Laisser même les mauvaises herbes
Mais la LPO n’arrête pas l’inaction aux haies et arbustes. L’association conseille également de ne pas tondre, « ou du moins pratiquer la tonte différenciée, détaille Nicolas Macaire. On peut s’aménager des allées jusqu’à la table du jardin, la balançoire, l’étendoir à linge… Mais l’idée est de réserver des parties du jardin où l’on laisse l’herbe pousser durant toute la période. » Dans le même ordre d’idée, Nicolas Macaire propose aussi de laisser pousser les « mauvaises herbes », bien souvent mal nommées d’ailleurs. « Dans le lot, en tout cas, il y a des plantes indigènes bien utiles à la biodiversité, explique-t-il. Une multitude de bourdons et d’abeilles viennent butiner sur le pissenlit. Au début du printemps, le serin cini, un petit passereau, descend aussi sur les pelouses de nos jardins se nourrir des bourgeons des pissenlits et des pâquerettes. »
Des jardins dépeuplés au printemps ?
Ces dernières années, plusieurs études scientifiques ont observé une perte générale d’abondance de biodiversité, à laquelle l’Europe n’échappe pas. Celle publiée en octobre 2017 dans la revue scientifique PlosOne avait fait grand bruit en évaluant à 75 % la baisse de la biomasse des insectes volants en près de 30 ans en Allemagne (1). Les auteurs soupçonnaient l’intensification de l’agriculture, en particulier le recours accru aux pesticides, d’en être la principale cause.
Quand les insectes chutent, les oiseaux, qui s’en nourrissent, suivent. Avec le Muséum national d’histoire naturelle, la LPO coordonne deux programmes de sciences participatives étudiant l’évolution des populations d’oiseaux en France :
- l’Observatoire des oiseaux des jardins, lancé en 2012, qui invite les particuliers à compter pendant 1 h les oiseaux qui se posent dans leur jardin, les derniers week-ends de mai et de septembre ;
- le Suivi temporel des oiseaux communs (Stoc) alimenté, lui, par des ornithologues.
Les deux programmes font ressortir de bien mauvaises tendances, en particulier sur les comptages printaniers des espèces habituées à nidifier chez nous.

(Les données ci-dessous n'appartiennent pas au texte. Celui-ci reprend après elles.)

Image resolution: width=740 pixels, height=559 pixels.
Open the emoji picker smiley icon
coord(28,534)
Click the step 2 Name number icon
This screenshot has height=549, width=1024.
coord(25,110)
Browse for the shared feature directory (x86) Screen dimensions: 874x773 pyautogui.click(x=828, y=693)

Seulement 2 % de celles habituellement rencontrées à cette période ont vu leurs effectifs augmenter depuis 2013, analysait la LPO en janvier 2023, au moment de tirer le bilan des 10 ans de l’Observatoire des oiseaux des jardins. Pour 24 %, les populations sont stables. Pour 41 %, elles sont en déclin, parfois très nettement, comme pour le martinet noir ou le verdier d’Europe.

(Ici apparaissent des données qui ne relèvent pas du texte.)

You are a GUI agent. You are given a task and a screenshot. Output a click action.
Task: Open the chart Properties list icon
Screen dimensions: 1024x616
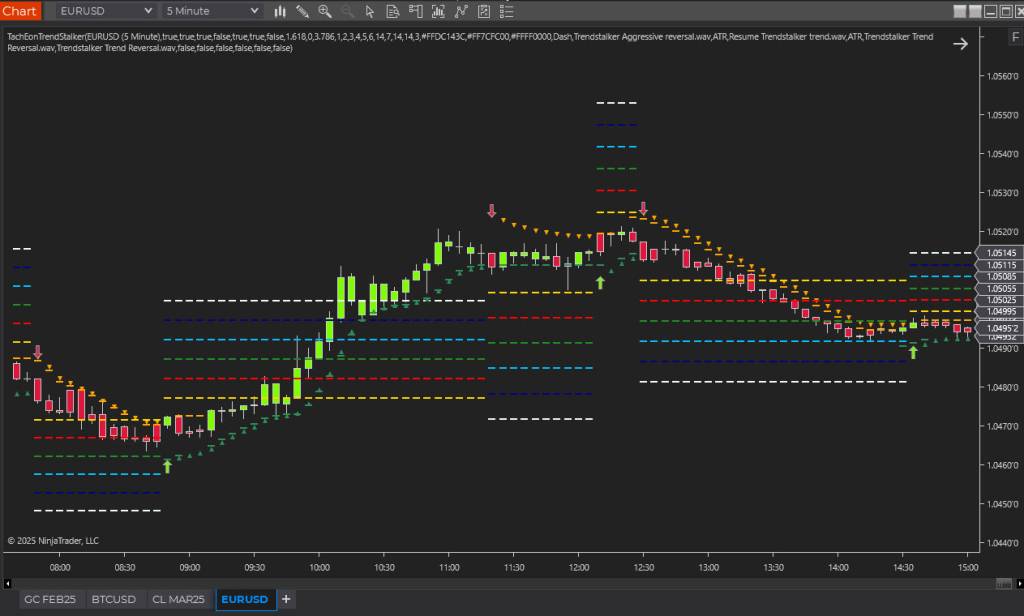[x=506, y=12]
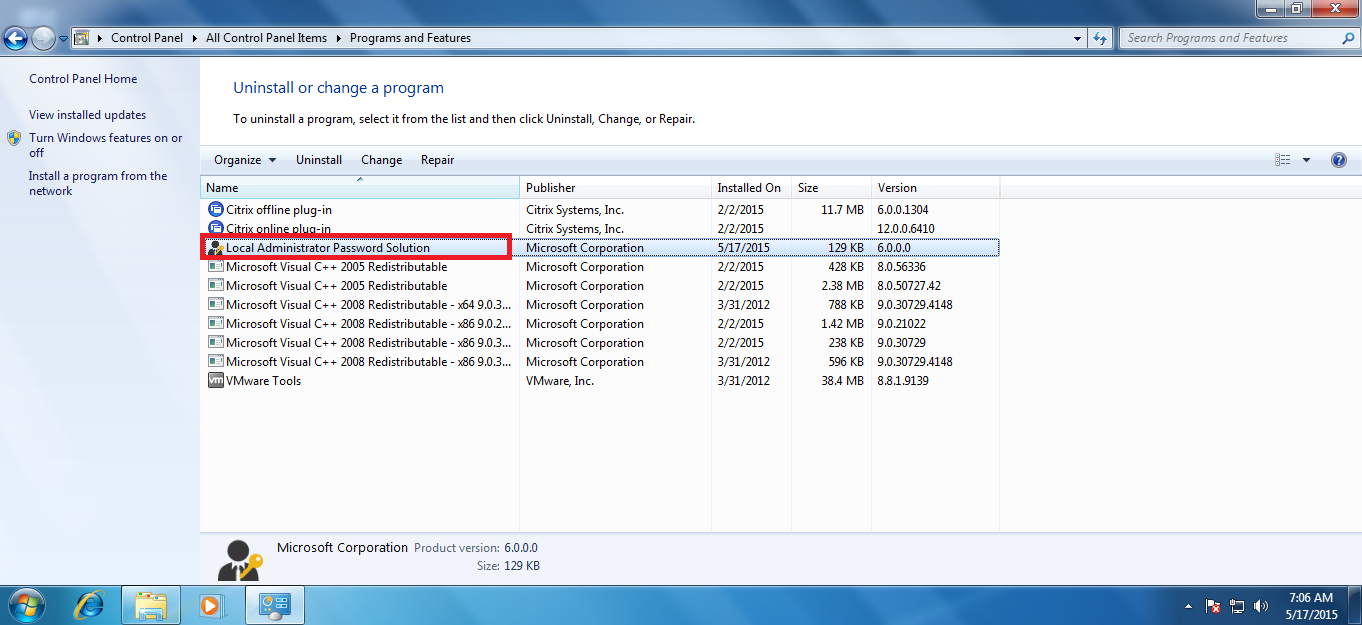Open the Organize dropdown menu
The image size is (1362, 625).
coord(243,159)
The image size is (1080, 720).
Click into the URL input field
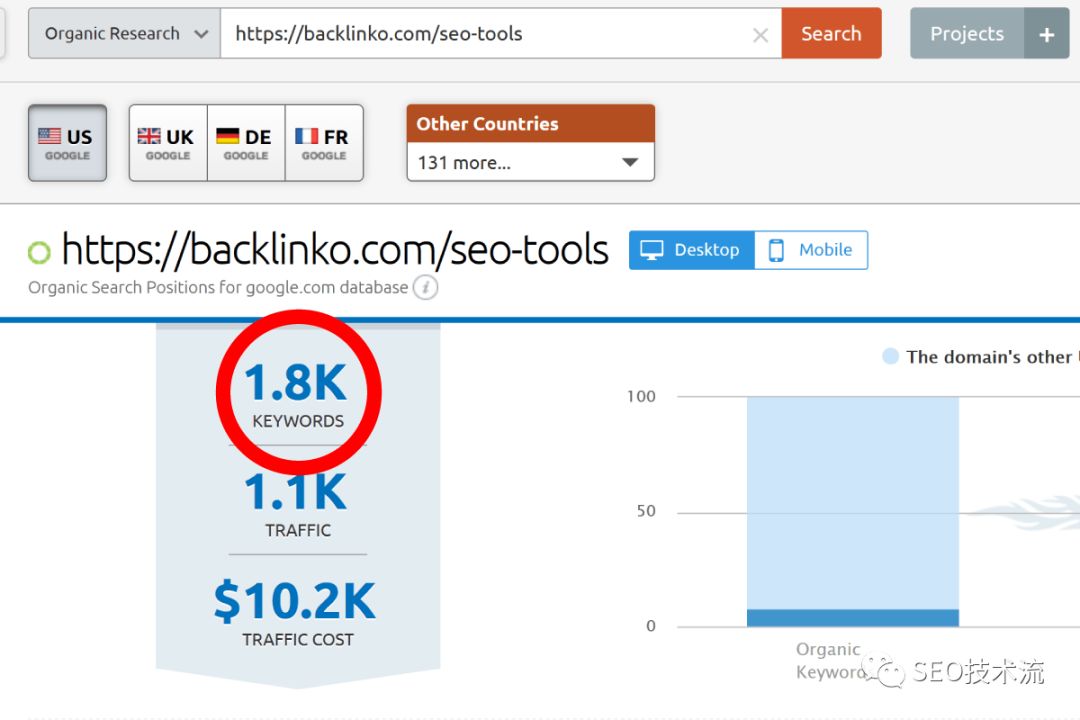[480, 34]
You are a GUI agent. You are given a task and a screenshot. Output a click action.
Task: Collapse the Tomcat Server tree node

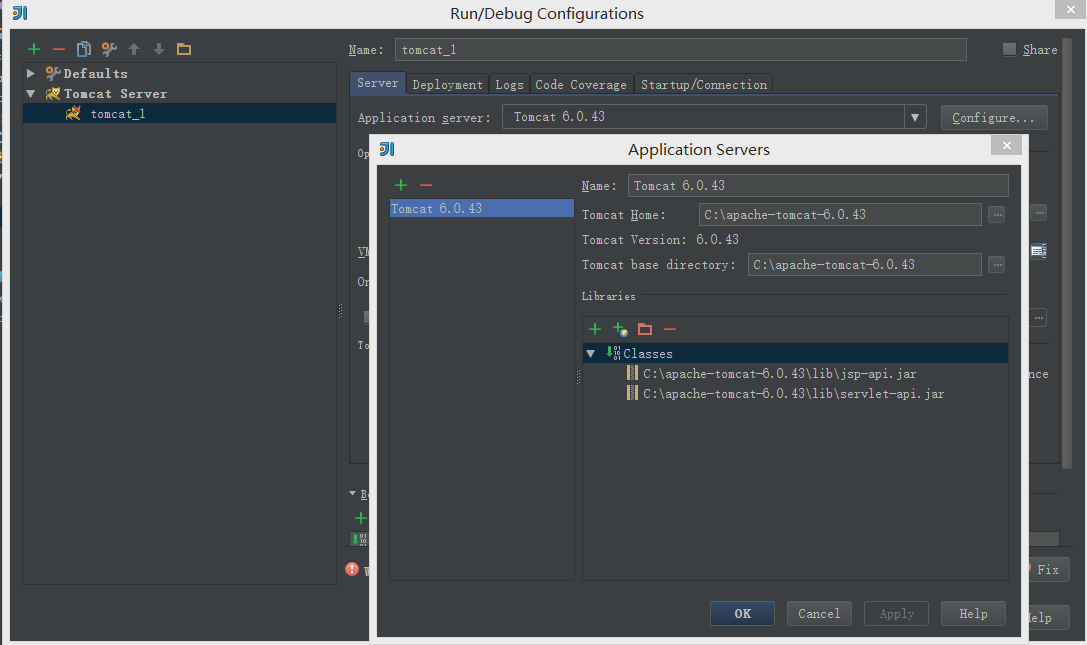tap(31, 93)
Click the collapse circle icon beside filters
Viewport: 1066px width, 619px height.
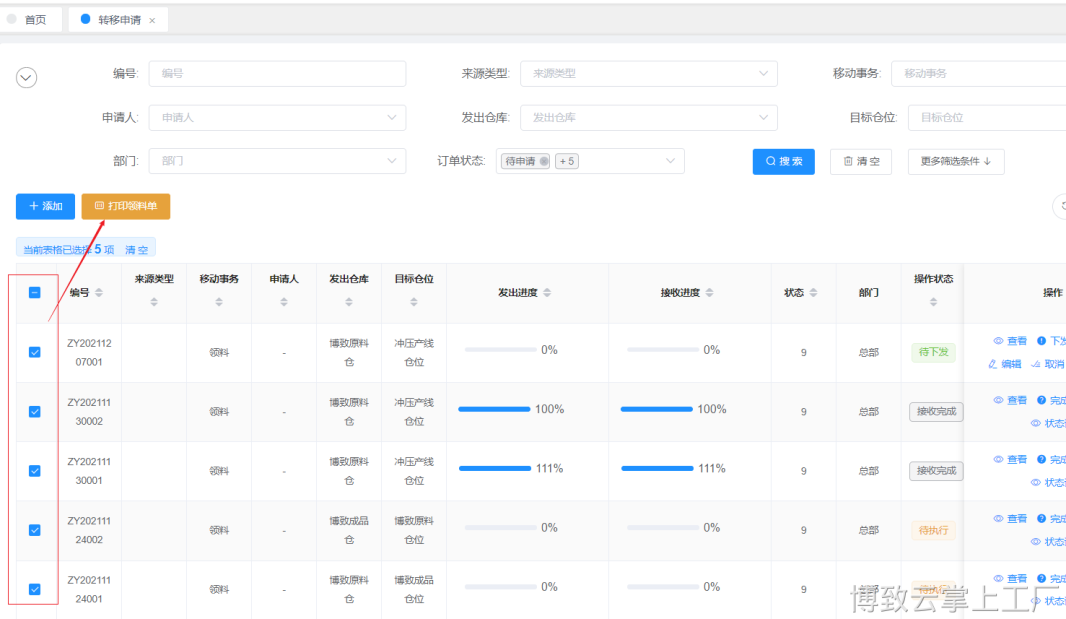click(27, 78)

Si la priorité est de stopper le net déclin de la biodiversité en zones agricoles – notamment en restaurant les haies et en réduisant l’usage des pesticides –, transformer nos jardins en havre de paix pour la faune sauvage n’est pas anecdotique pour autant. Le programme Refuges animé par Nicolas Macaire à la LPO réunit 52 000 jardins en France, dont les particuliers s’engagent moralement à appliquer ces conseils d’action et d’inaction. « L’ensemble couvre 70 000 ha et, ces dernières années, on gagne entre 4 000 et 5 000 refuges par an », souligne-t-il.
Lire aussi
(1) "More than 75 percent decline over 27 years in total flying insect biomass in protected areas", Caspar A. Hallmann & al., PlosOne, 2017.